Here is a simplified version of my code, that still shows the same issue:

import torch
from torch import nn
import torchvision.transforms as transforms
from torchvision.datasets import DatasetFolder
from torch.utils.data import random_split, DataLoader, Subset
import matplotlib.pyplot as plt
import time
import os
from PIL import Image

print('finished importing')

torch.manual_seed(1)
generator1 = torch.Generator().manual_seed(1)
device = torch.device('cuda:0' if torch.cuda.is_available() else 'cpu') 

os.chdir(os.path.dirname(__file__)) 

##### hyperparameters #####

n_epochs = 100
learn_rate = 5e-6
n_classes = 4
conv_kernel_size = 3
channels_by_layer = [8,16,32]
data_filename = 'small_train_4class'
data_path = data_filename+'/'
n_workers = 4

##### defining dataloader and classes #####

class hgload(DatasetFolder): 
#the data consists of image files, with the folder names being the class names

    def __init__(self, root_path, transform=None):
        
        self.data_dir = root_path
        self.transform = transform
        self.classes, self.class_to_ind = self.find_classes(self.data_dir) 
        img_and_labels = self.make_dataset(self.data_dir, self.class_to_ind, extensions='.png') 
        split_img_and_labels = [list(i) for i in zip(*img_and_labels)] 

        self.images = split_img_and_labels[0]
        self.labels = torch.tensor(split_img_and_labels[1]).long()
        
    def __len__(self):
        return len(self.labels)

    def __getitem__(self, index):
        img = Image.open(self.images[index]) 
        if self.transform:
            img = self.transform(img)
            img = img.float() 
        label = self.labels[index]
        return img,label

transform = transforms.ToTensor() 
dataset_transform = hgload(root_path=data_path, transform=transform)

raw_dl = DataLoader(dataset_transform, batch_size=32, num_workers=n_workers)

if __name__ == '__main__':
    for i,x in enumerate(raw_dl):
        print(i)
        print(x[0].shape)
        print(x[1].shape)
    
        if i>=2:
            break

The above code gives me

finished importing
finished importing
finished importing
finished importing
finished importing
0
torch.Size([32, 1, 220, 220])
torch.Size([32])
1
torch.Size([32, 1, 220, 220])
torch.Size([32])
2
torch.Size([32, 1, 220, 220])
torch.Size([32])

I’d like to ask, what is the correct way of using multiple workers in DataLoader?

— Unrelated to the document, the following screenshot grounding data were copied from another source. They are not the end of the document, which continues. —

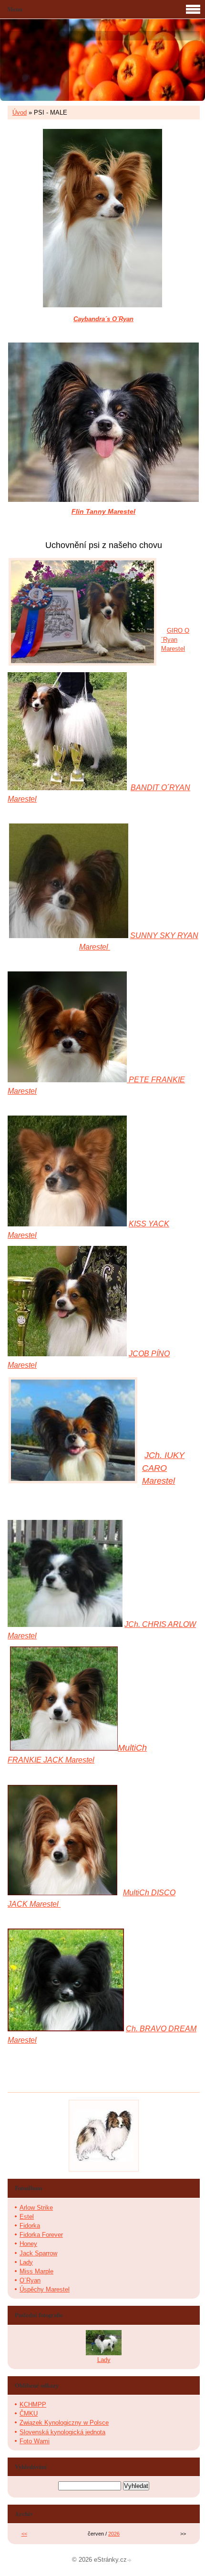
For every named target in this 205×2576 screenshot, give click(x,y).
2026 (114, 2534)
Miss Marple (36, 2271)
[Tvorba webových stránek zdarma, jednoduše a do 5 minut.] (130, 2560)
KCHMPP (33, 2404)
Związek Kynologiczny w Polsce (64, 2422)
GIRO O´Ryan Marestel (175, 639)
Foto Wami (35, 2441)
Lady (26, 2262)
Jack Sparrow (38, 2253)
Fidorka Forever (41, 2234)
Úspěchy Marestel (45, 2289)
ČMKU (29, 2413)
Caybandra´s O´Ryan (103, 319)
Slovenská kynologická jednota (62, 2432)
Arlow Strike (36, 2207)
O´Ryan (30, 2280)
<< (24, 2534)
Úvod (19, 112)
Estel (27, 2216)
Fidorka (30, 2225)
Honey (28, 2243)
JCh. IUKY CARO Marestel (163, 1468)
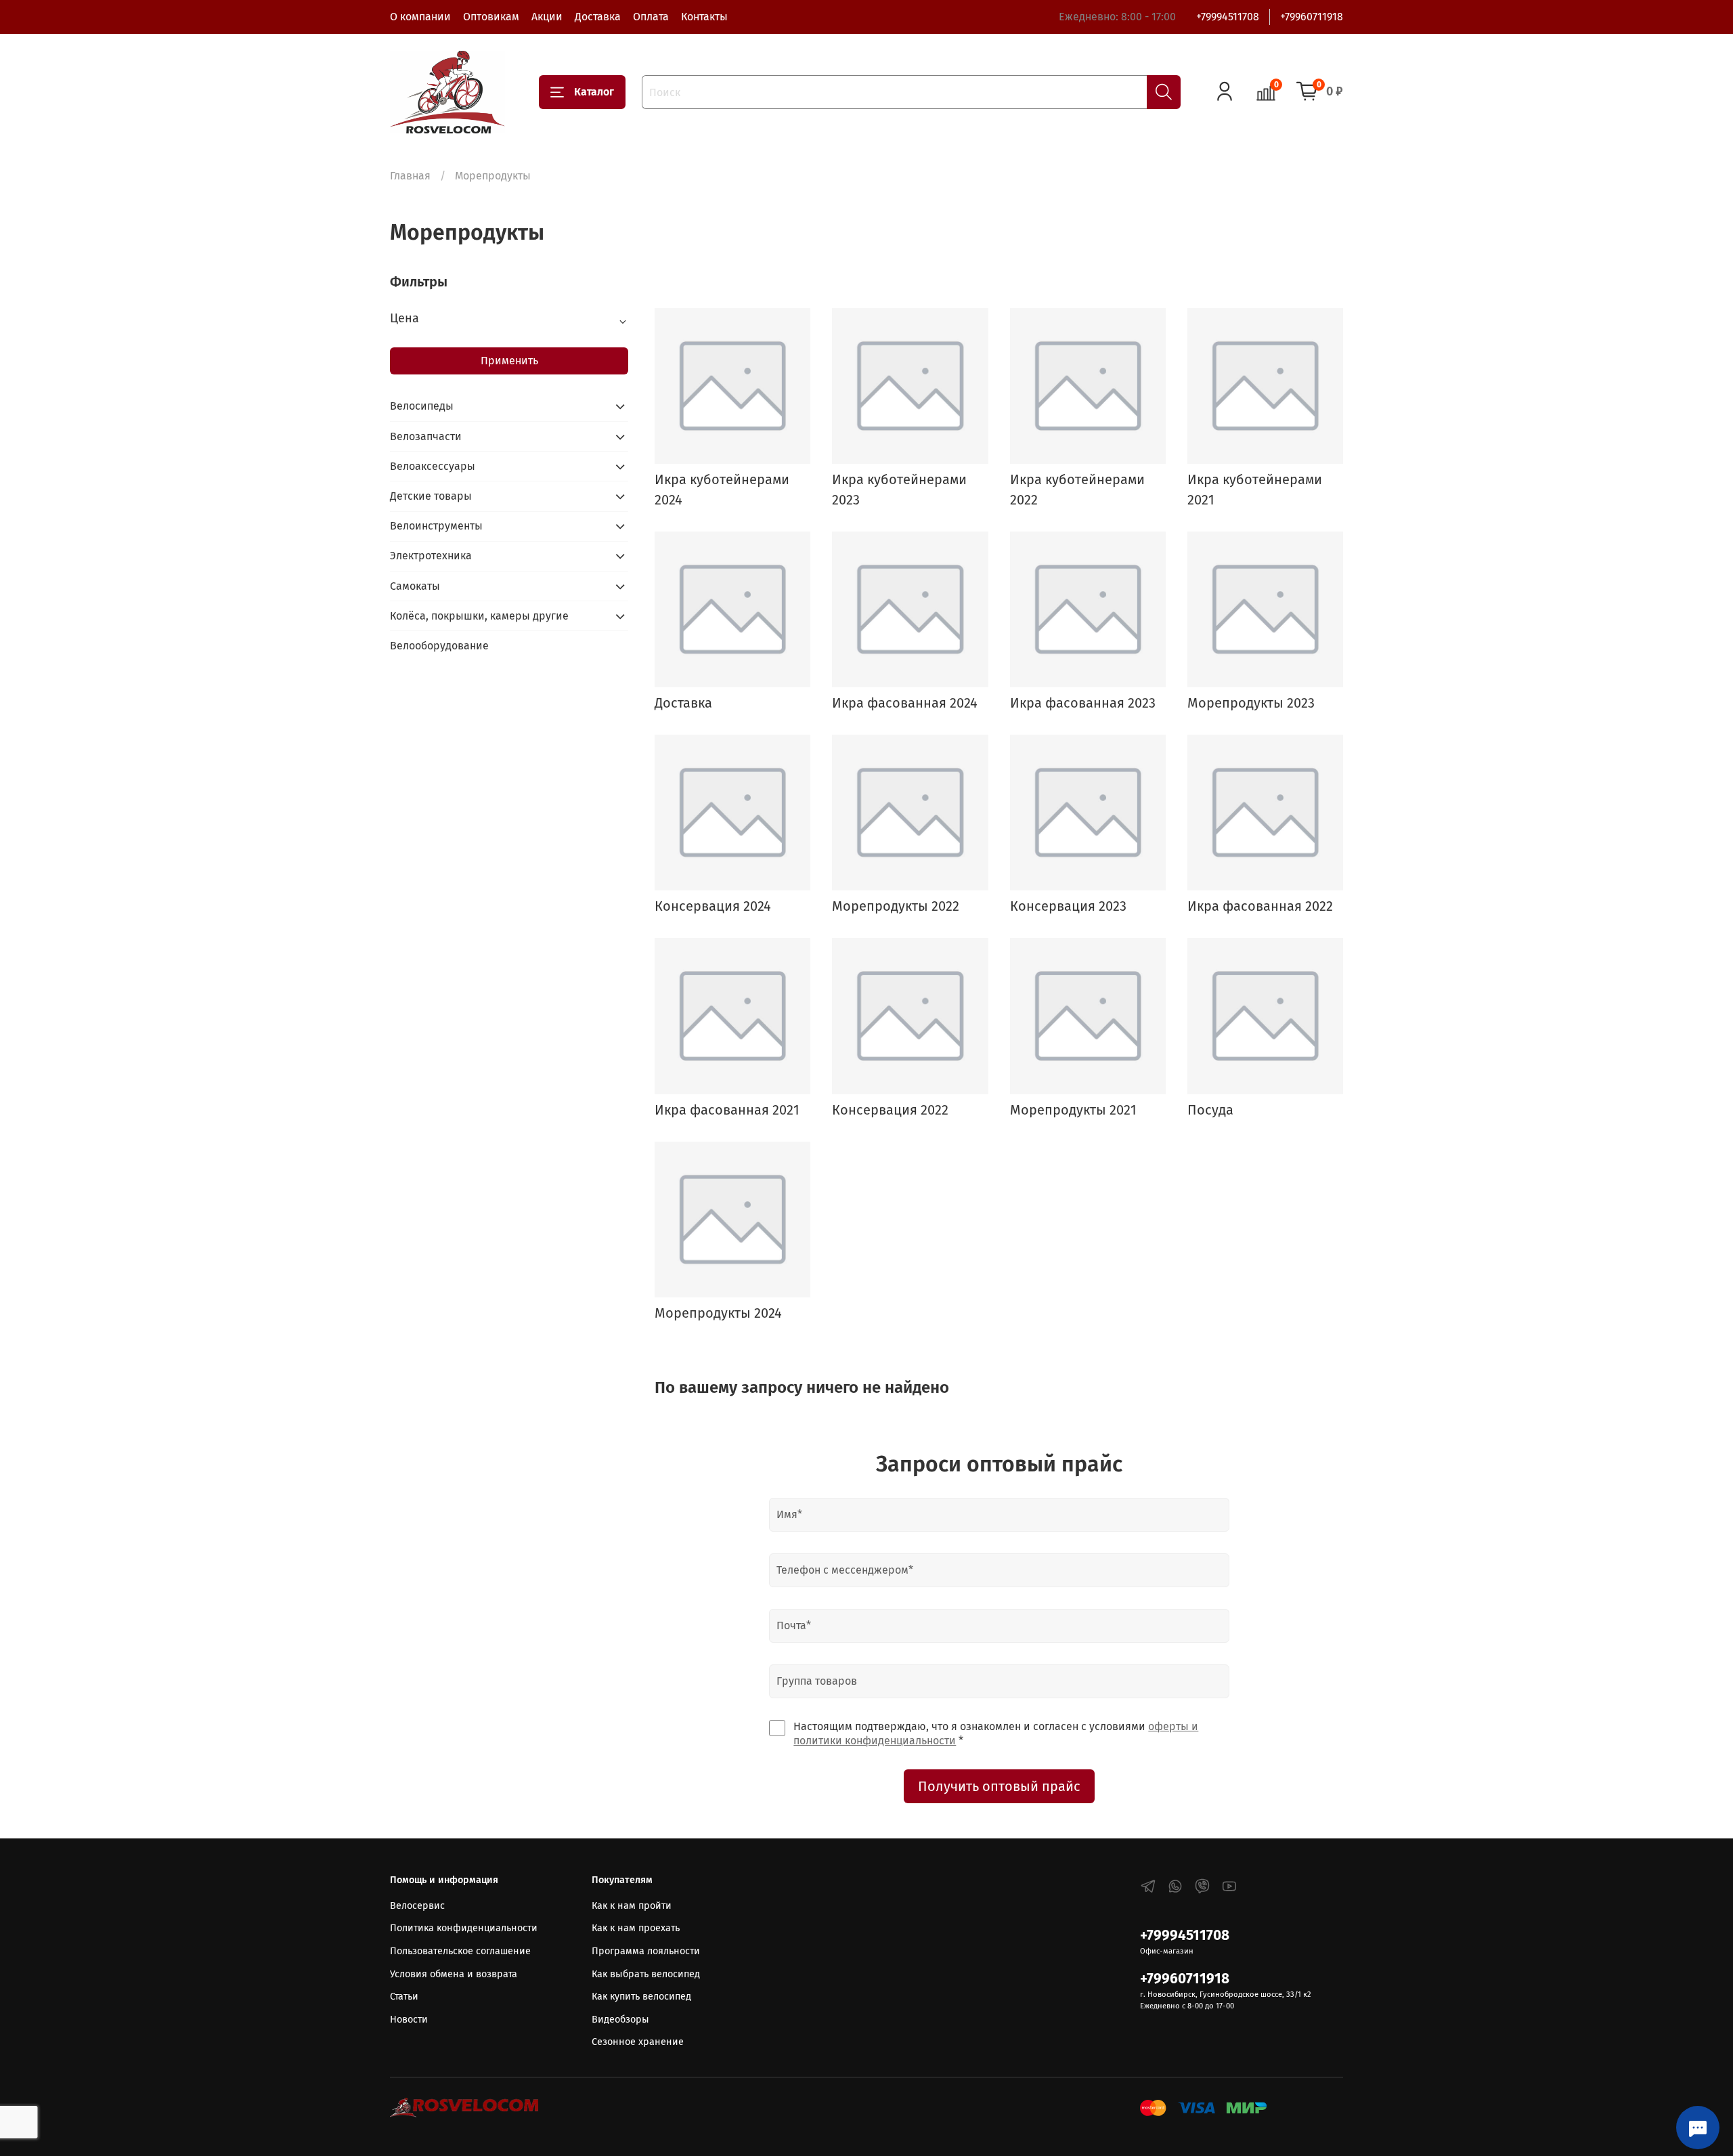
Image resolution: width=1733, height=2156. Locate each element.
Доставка (598, 16)
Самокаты (415, 586)
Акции (547, 16)
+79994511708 (1227, 16)
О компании (420, 16)
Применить (509, 360)
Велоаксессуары (432, 466)
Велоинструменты (436, 525)
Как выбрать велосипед (646, 1974)
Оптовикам (491, 16)
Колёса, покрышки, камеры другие (479, 615)
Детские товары (431, 496)
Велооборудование (439, 645)
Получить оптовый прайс (999, 1786)
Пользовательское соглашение (460, 1951)
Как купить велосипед (641, 1996)
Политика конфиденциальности (464, 1928)
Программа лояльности (646, 1951)
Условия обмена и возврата (453, 1974)
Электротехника (431, 555)
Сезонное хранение (638, 2042)
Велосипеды (422, 406)
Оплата (651, 16)
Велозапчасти (426, 436)
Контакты (704, 16)
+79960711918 (1311, 16)
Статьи (404, 1996)
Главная (410, 175)
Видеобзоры (620, 2019)
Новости (409, 2019)
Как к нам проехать (636, 1928)
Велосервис (417, 1906)
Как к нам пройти (632, 1906)
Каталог (594, 91)
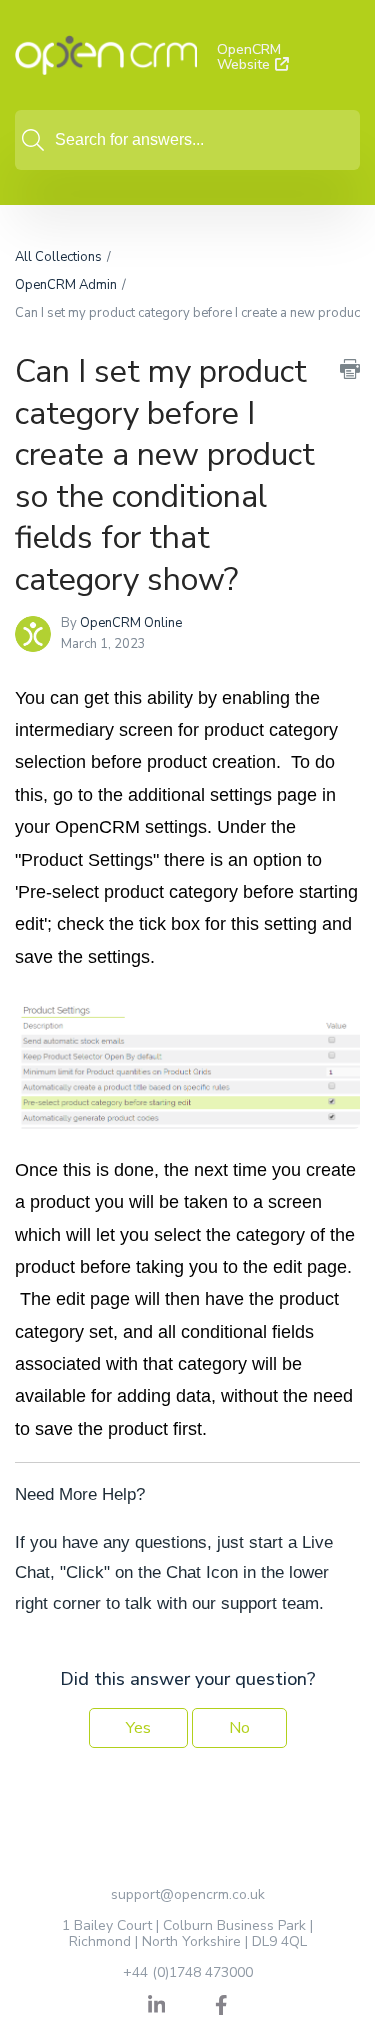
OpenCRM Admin (66, 285)
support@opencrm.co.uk (188, 1894)
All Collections (58, 257)
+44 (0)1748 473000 (188, 1972)
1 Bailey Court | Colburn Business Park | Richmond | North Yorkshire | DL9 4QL (187, 1933)
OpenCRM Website (249, 57)
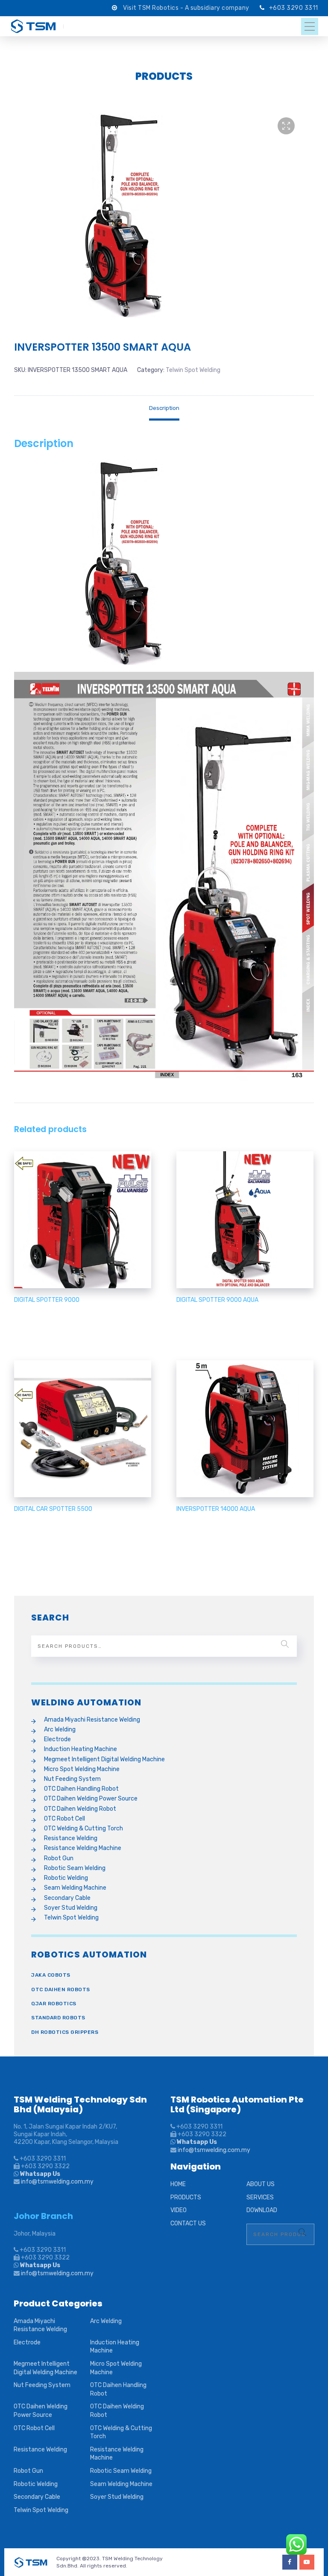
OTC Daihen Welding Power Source (91, 1798)
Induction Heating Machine (80, 1749)
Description (164, 408)
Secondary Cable (67, 1898)
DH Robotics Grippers (64, 2032)
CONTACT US (188, 2223)
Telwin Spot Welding (193, 370)
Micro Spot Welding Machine (82, 1769)
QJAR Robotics (53, 2004)
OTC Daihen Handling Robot (81, 1788)
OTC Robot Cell (64, 1818)
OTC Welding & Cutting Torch (83, 1828)
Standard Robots (58, 2018)
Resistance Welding (70, 1838)
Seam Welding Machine (75, 1887)
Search (285, 1644)
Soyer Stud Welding (70, 1907)
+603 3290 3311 (293, 8)
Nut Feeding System (72, 1779)
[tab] (164, 408)
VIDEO (178, 2210)
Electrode (57, 1739)
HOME (178, 2184)
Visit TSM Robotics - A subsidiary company (187, 8)
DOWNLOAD (261, 2210)
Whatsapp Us (39, 2174)
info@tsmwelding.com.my (57, 2181)
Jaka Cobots (50, 1975)
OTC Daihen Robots (60, 1989)
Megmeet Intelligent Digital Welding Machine (104, 1759)
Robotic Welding (66, 1878)
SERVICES (260, 2197)
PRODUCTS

Any help would be greatly appreciated.

ptrblck · August 4, 2023, 9:09pm

You are still executing operations in the global scope. so create a main function and move the code there. The if __name__=='__main__' guard will then call into main().

MK8916 · August 7, 2023, 9:13am

Thanks for your reply.

Could you please kindly give an example?

I have tried

def main():
    for i,x in enumerate(raw_dl):
        print(i)
        print(x[0].shape)
        print(x[1].shape)
    
        if i>=2:
            break

if __name__ == '__main__':
    main()

and this

def main():
    raw_dl = DataLoader(dataset_transform, batch_size=32, num_workers=n_workers) 
    
    for i,x in enumerate(raw_dl):
        print(i)
        print(x[0].shape)
        print(x[1].shape)
    
        if i>=2:
            break

if __name__ == '__main__':
    main()

As well as put everything (except the imports and the class) under def main(), but I still get the same issue.